Researchers at the Association of American Medical Colleges (AAMC) and the Robert Graham Center for Policy Studies in Family Medicine and Primary Care analyzed the number of women and racial and ethnic minorities in family medicine departments and compared that figure with averages among all other medical faculty.
The study, "Increasing Family Medicine Faculty Diversity Still Lags Population Trends,"(www.jabfm.org) was published in the January/February issue of the Journal of the American Board of Family Medicine.
From 1980 to 2015, the number of full-time family medicine faculty increased nearly fourfold, from 1,396 to 5,507 positions. The proportion of female and minority faculty in family medicine departments more than doubled during that period.
"The fact that FM departments are becoming more diverse is encouraging, given that primary care faculty are charged with training the source of first-contact, continuous, coordinated and comprehensive care for underserved minority patients," the researchers wrote.
Still, women and minorities hold a higher percentage of the lower-ranking faculty positions.
Women occupy 51 percent of family medicine assistant professorships and ethnic minorities hold 12.6 percent, a higher average percentage of both groups than is found among other medical faculty departments. But when it comes to full professor positions in family medicine, women occupy just 30 percent, and minorities occupy only 7 percent, according to data from the AAMC Faculty Roster.
Progress can be seen, but diversity among faculty still does not reflect that among the U.S. population as a whole, where ethnic minorities grew from 18 percent of the population in 1980 to 31 percent in 2015.
More rapid gains are being made in gender equality than in racial and ethnic diversity. More undergraduate students entering universities are female, and researchers noted that the majority of black physicians are female.
Imam Xierali, Ph.D., a senior researcher at the AAMC, told AAFP News that incoming minority faculty members could benefit from a mentorship program that offers assistance with writing grants and conducting research, two essential factors that determine eligibility for promotion.
Although the medical profession has pushed to expand the number of physicians, and several new medical schools have opened since 2003, overall diversity ratios have remained flat during that period.
A diverse faculty is important because incoming medical students say that diversity is a consideration when they select a school. It's particularly problematic that the proportion of minority faculty is lower than that of minority students who are entering medical school.
"We need to double down on our efforts regarding the value of diversity," Xierali said. "The population base is changing, and we need to acknowledge that."
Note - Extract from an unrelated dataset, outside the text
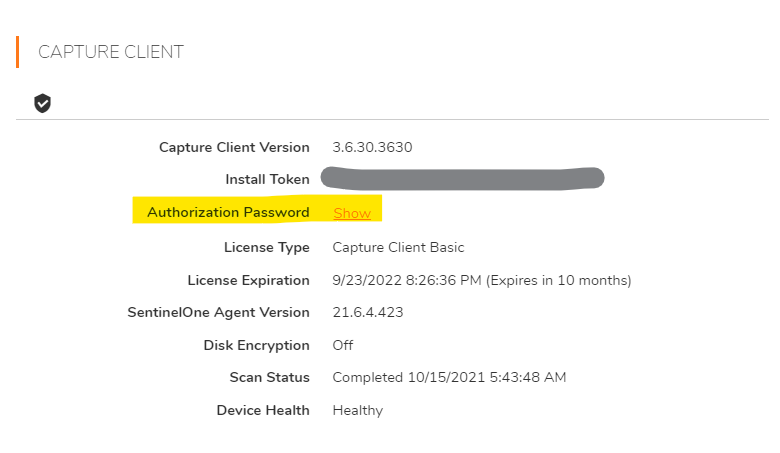
Task: Click the Healthy device health value
Action: pyautogui.click(x=357, y=410)
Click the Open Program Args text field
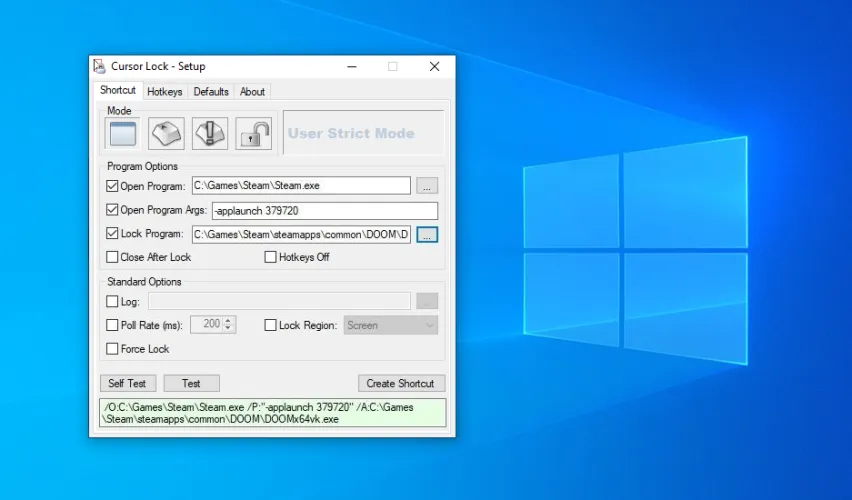This screenshot has height=500, width=852. tap(324, 211)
Admittedly, achieving diversity will take longer among medical faculty than among the student population because of slow turnover, but that should not discourage family medicine departments and all other medical faculty from rededicating their efforts.
"Medical schools and academic FM departments may need to review their current practices and policies with an eye toward enabling more faculty diversity through institutional transformation and moving diversity from the periphery to the core of institutional excellence," the researchers wrote.